▶ _ТЕКСТ ДЛЯ ЧТЕНИЯ_:
А вот ещё один эпизод: в 1938 году на Миля, возглавлявшего тогда бригаду аэродинамики в отделе опытных конструкций ЦАГИ, написали донос, обвинив его в катастрофе автожира А-12. Имя того, кто это сделал, он узнал гораздо позднее от Марата Тищенко, в конце пятидесятых занимавшего ту же должность в конструкторском бюро вертолётостроения. К удивлению Марата Николаевича, которому в 1970 году предстояло возглавить КБ Миля, Михаил Леонтьевич не стал сводить счёты с человеком, вместе с женой работавшим под его началом. Таковы завершающие штрихи к портрету известного авиаконструктора. Коллеги вспоминают, как близко к сердцу он воспринимал любые неудачи, которыми неизбежно сопровождались испытания его детищ. Особенно в тех случаях, когда пробные полёты, пусть и не по вине проектировщиков, заканчивались катастрофой. Возможно, именно поэтому Михаил Миль ушёл из жизни довольно рано – 31 января 1970 года, всего через пару месяцев после шестидесятилетия.

▶ _СОДЕРЖИМОЕ НАБОРА ДАННЫХ_:
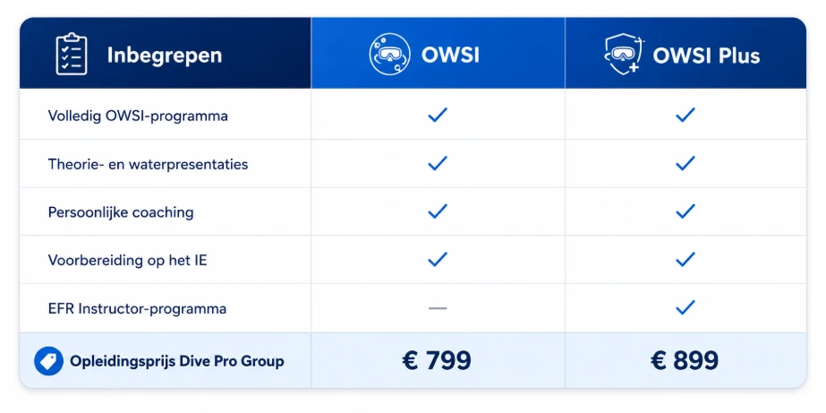This screenshot has width=826, height=413.
Task: Click the OWSI checkmark for Persoonlijke coaching
Action: (x=438, y=211)
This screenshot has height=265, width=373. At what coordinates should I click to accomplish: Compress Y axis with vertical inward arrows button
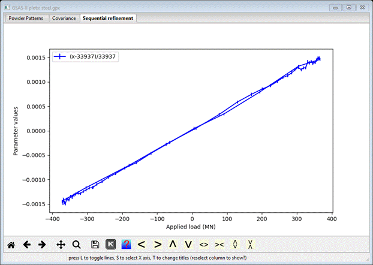(x=251, y=245)
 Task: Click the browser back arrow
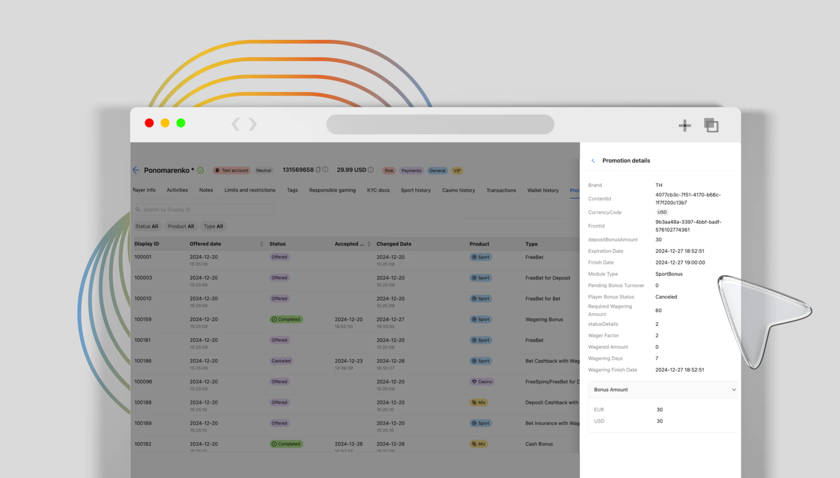coord(236,124)
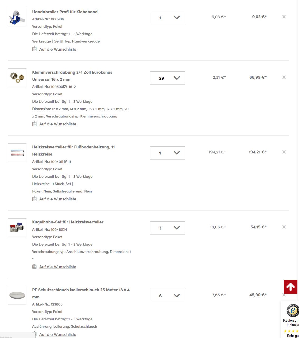
Task: Click wishlist clipboard icon under Kugelhahn-Set
Action: [34, 266]
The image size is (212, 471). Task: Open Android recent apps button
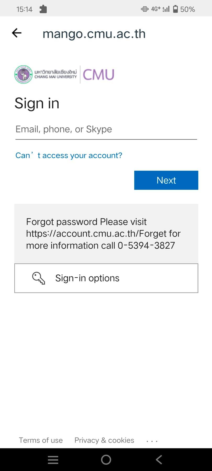coord(53,460)
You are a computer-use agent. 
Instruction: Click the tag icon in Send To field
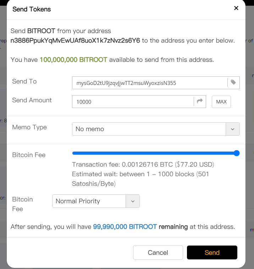[x=233, y=82]
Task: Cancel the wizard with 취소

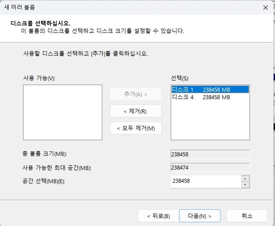Action: pyautogui.click(x=247, y=216)
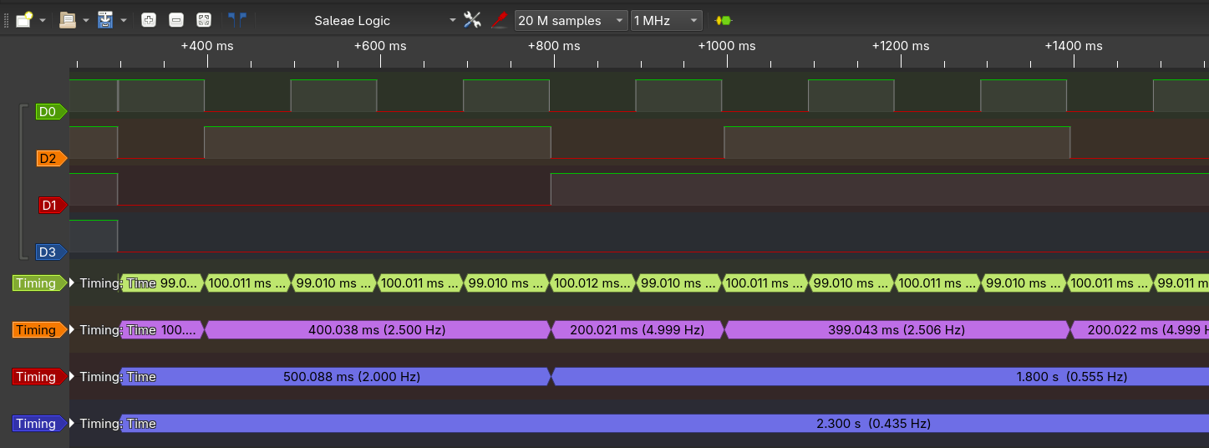Screen dimensions: 1209x448
Task: Click the red probe channels icon
Action: point(499,20)
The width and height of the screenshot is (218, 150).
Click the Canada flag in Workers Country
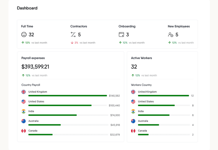pos(133,131)
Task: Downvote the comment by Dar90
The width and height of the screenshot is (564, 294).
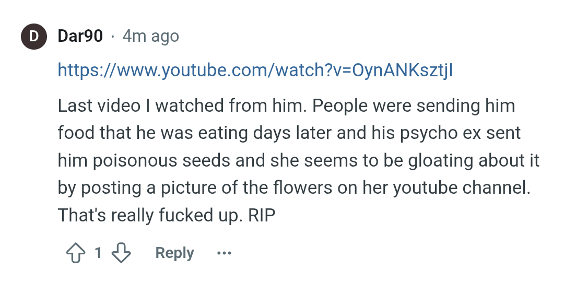Action: [x=121, y=253]
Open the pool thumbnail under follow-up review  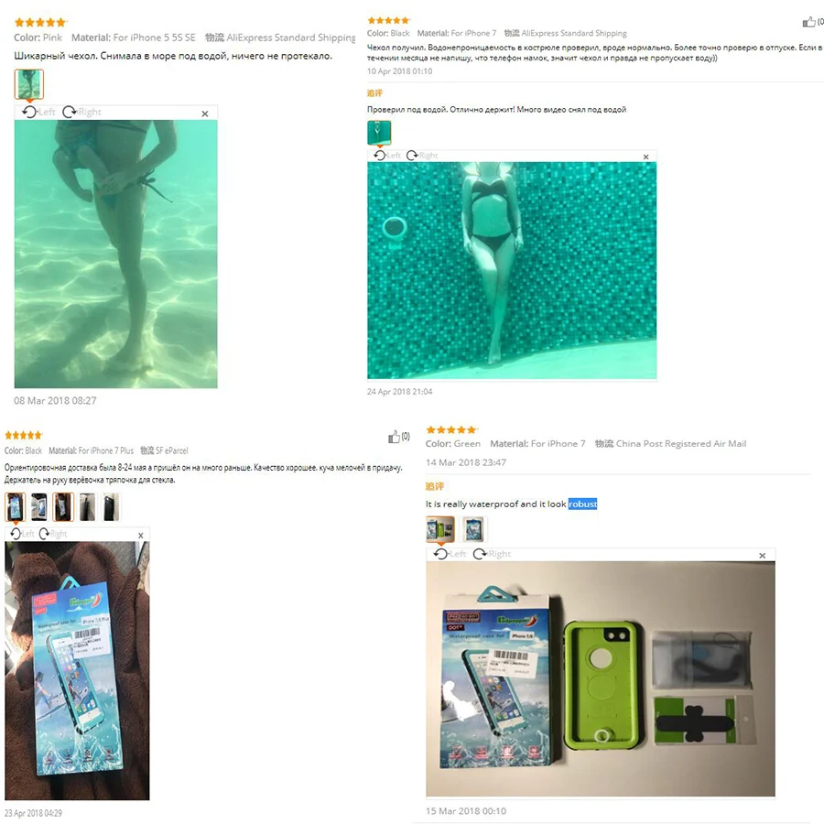(379, 133)
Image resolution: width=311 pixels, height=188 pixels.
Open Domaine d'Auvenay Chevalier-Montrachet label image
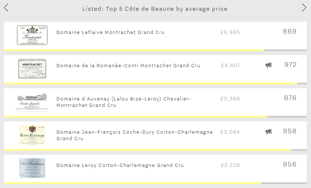pos(32,102)
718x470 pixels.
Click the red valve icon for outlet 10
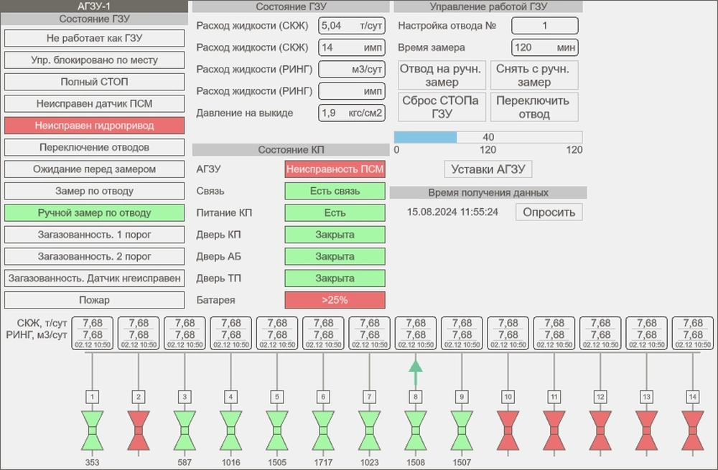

▶ _ЧТО НУЖНО СДЕЛАТЬ_:
1) Изложите текст о Михаиле Миле в двух предложениях.
2) Продолжите текст о Михаиле Миле, начав сразу после его последнего предложения.

▶ _ОТВЕТЫ ПО ПОРЯДКУ_:
1) В 1938 году на Миля, руководившего бригадой аэродинамики в ЦАГИ, написали донос и обвинили его в катастрофе автожира А-12, но, узнав позднее от Марата Тищенко имя доносчика, он не стал сводить с ним счёты. Миль тяжело переживал неудачи испытаний, особенно катастрофы, и умер 31 января 1970 года, всего через пару месяцев после шестидесятилетия.

2)
Сегодня конструктору вертолётов посвящена часть экспозиции «Иркутск авиационный». «Для того, чтобы сделать отдельный комплекс, экспонатов не так много, – поясняет Алёна Перфильева. – К тому же необходимо рассказывать обо всех авиаконструкторах, родившихся в нашем городе (а это не только Михаил Леонтьевич Миль и Николай Ильич Камов, но и Яков Модестович Гаккель), а также об Иркутском авиационном заводе и авиабазе «Белая». Материалы обо всём этом у нас есть, и весьма интересные».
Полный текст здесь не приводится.